Soaring prices and the subsequent hit to consumer spending and investments are likely to further dampen India's economy, as the central bank faces a finely balanced struggle to tame inflation via rate hikes without hurting economic growth, economists said.
Asia's third-largest economy probably grew 4.0 per cent in the January-March quarter from a year earlier, a Reuters poll showed last week. That would be the slowest pace in a year, following 5.4 per cent growth in the previous quarter.
Forecasts for the data, due at 5.30 pm on Tuesday, ranged from 2.8 to 5.5 per cent in the May 23-26 survey of 46 economists.
The economy's near-term prospects have been darkened by a spike in retail inflation, which hit an eight-year high of 7.8 per cent in April. The surge in energy and commodity prices following the Ukraine crisis is also exerting a drag on economic activity.
The Reserve Bank of India (RBI) raised the benchmark repo rate by 40 basis points in an unscheduled meeting early this month.
The latest Reuters poll shows over a quarter of economists, 14 of 53, expect the RBI to hike by 35 basis points to 4.75 per cent in June, while 20 expect a larger move ranging from 40-75 basis points, including 10 who forecast a 50-basis-point hike.
Earlier this month, Reuters reported India's central bank is likely to raise its inflation projection in June and will consider more interest rate hikes.
Economists have revised down India's growth forecast for 2022 as rising energy and food prices have hit consumer spending — which accounts for 55 per cent of the economy — while most companies increasingly pass on rising input costs to consumers.

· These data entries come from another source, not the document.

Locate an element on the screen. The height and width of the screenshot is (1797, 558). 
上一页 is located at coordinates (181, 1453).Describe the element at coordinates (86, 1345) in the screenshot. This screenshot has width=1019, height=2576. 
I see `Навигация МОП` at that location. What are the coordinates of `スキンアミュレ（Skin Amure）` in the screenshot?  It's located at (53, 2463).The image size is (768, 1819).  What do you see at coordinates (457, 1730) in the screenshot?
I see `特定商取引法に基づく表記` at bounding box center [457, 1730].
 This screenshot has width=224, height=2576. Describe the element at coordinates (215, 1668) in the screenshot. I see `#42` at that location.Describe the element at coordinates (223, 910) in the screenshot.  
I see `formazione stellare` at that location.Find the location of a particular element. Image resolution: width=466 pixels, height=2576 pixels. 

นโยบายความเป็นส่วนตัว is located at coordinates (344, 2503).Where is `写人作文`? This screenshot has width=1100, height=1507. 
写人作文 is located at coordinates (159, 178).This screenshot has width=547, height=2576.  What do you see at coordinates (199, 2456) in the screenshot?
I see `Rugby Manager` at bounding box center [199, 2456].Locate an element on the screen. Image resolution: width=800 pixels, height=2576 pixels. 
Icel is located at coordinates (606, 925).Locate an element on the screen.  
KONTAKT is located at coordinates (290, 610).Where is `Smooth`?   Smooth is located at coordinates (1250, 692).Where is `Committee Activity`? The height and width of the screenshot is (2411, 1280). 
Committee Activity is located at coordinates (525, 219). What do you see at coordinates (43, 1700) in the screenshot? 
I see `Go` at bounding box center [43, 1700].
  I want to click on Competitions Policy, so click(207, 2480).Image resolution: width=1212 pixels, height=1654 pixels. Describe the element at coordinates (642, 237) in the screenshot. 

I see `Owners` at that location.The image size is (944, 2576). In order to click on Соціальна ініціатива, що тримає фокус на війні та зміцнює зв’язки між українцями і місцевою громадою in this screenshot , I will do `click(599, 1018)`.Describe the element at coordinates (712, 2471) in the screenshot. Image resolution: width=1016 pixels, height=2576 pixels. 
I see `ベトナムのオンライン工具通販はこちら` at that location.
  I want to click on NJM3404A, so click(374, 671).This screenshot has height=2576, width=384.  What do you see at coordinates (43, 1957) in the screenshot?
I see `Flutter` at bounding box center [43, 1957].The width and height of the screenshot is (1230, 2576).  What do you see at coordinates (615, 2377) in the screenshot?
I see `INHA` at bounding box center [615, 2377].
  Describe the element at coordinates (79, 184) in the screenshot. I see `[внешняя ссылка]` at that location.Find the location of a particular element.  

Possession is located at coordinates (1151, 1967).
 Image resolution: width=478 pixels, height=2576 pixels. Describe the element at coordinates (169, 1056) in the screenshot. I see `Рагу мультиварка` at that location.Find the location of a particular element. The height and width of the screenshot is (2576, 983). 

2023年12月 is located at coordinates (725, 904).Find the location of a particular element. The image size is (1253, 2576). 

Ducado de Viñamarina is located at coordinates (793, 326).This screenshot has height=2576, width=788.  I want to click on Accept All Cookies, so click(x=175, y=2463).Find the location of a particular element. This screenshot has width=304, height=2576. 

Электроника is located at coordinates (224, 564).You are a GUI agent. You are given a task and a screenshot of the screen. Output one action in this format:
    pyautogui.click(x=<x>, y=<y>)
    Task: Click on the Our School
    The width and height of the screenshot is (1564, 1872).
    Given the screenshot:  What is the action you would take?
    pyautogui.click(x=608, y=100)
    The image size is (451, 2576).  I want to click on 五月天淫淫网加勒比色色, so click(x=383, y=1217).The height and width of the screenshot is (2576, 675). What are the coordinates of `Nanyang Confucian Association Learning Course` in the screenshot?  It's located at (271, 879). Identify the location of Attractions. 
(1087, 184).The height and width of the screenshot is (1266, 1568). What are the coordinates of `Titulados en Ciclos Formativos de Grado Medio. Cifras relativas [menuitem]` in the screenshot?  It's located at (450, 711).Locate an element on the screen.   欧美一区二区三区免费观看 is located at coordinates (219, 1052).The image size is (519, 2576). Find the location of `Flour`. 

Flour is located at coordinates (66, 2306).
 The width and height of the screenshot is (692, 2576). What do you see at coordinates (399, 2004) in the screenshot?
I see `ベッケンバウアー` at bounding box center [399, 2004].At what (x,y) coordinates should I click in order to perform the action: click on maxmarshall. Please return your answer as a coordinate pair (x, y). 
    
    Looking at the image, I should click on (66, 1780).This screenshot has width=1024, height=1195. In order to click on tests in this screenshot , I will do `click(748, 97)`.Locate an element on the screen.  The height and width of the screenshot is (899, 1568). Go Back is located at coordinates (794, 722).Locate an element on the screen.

"The rise in crude oil, food and fertiliser prices will weigh on household finances and spending in the months ahead," Moody's, the rating agency, said in a note. It has cut India's growth forecast to 8.8 per cent from 9.1 per cent for the 2022 calendar year.
The rupee's nearly 4 per cent depreciation against the dollar this year has also made imported items costlier, prompting the federal government to restrict wheat and sugar exports and cut fuel taxes, joining the RBI in the battle against inflation.
High-frequency indicators showed supply shortages and higher input prices were weighing on output in the mining, construction and manufacturing sector, even as credit growth has picked up and states are spending more.
Indian consumer sentiment slid in early May, dipping for the second month in a row, as rising fuel prices and broader inflation hit household finances, according to a Refinitiv Ipsos Indian survey.
Unemployment rose to 7.83 per cent in April from 7.57 per cent in March, according to the Centre for Monitoring Indian Economy, a Mumbai-based private think tank.
RBI Governor Shaktikanta Das said last week that the central bank's primary focus was to bring inflation closer to its target but it could not disregard concerns around growth.